WHAT YOU ARE ASKED TO DO = Copy the lines below exactly, starting at the line that contains "The height and width of the screenshot is (162, 356)." and stopping after the last line, and include no other lines.

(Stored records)
▶
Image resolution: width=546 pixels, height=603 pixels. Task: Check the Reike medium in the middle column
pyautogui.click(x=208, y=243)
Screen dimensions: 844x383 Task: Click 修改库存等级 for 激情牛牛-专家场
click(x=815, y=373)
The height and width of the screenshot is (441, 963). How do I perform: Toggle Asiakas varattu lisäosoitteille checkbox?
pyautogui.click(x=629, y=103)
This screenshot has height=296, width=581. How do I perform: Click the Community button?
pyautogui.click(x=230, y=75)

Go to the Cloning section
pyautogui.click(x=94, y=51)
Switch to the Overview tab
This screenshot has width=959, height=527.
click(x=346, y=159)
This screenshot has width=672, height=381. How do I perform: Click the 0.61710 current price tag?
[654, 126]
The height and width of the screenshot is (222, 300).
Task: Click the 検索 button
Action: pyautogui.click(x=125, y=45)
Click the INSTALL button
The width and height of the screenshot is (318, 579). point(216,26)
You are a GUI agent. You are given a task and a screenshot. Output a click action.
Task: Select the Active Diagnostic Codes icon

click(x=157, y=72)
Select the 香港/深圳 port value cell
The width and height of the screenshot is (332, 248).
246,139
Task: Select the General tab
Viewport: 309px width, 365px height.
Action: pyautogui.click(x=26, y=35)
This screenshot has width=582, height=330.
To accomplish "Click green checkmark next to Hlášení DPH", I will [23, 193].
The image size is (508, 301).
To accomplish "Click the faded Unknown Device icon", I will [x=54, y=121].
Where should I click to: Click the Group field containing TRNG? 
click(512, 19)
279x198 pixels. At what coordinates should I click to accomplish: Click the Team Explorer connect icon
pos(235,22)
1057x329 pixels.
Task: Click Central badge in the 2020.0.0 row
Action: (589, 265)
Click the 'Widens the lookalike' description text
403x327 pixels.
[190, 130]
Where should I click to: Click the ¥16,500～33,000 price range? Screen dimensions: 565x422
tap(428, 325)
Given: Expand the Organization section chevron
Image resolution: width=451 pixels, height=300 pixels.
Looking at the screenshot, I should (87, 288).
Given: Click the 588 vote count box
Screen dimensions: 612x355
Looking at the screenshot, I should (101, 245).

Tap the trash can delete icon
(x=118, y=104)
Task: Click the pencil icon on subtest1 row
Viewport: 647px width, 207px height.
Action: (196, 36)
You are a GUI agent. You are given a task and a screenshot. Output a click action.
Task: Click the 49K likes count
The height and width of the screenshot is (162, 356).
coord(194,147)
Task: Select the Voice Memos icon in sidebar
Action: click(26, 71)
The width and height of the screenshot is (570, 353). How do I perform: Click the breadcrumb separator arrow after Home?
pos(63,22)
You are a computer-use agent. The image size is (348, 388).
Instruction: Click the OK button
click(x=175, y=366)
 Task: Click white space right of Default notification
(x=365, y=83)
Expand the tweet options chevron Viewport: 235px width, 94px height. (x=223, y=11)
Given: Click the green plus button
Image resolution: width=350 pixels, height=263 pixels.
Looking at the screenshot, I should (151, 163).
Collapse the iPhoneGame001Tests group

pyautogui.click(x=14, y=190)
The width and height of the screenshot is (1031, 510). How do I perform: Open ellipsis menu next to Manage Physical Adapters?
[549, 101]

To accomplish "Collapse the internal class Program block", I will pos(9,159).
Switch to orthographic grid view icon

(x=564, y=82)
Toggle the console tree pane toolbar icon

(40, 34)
◀
EXPECTED ANSWER =
The height and width of the screenshot is (162, 356).
coord(194,147)
Task: Select the Voice Memos icon in sidebar
Action: click(26, 71)
The width and height of the screenshot is (570, 353). How do I perform: Click the breadcrumb separator arrow after Home?
pos(63,22)
You are a computer-use agent. The image size is (348, 388).
Instruction: Click the OK button
click(x=175, y=366)
 Task: Click white space right of Default notification
(x=365, y=83)
Expand the tweet options chevron Viewport: 235px width, 94px height. (x=223, y=11)
Given: Click the green plus button
Image resolution: width=350 pixels, height=263 pixels.
Looking at the screenshot, I should (151, 163).
Collapse the iPhoneGame001Tests group

pyautogui.click(x=14, y=190)
The width and height of the screenshot is (1031, 510). How do I perform: Open ellipsis menu next to Manage Physical Adapters?
[549, 101]

To accomplish "Collapse the internal class Program block", I will pos(9,159).
Switch to orthographic grid view icon

(x=564, y=82)
Toggle the console tree pane toolbar icon

(40, 34)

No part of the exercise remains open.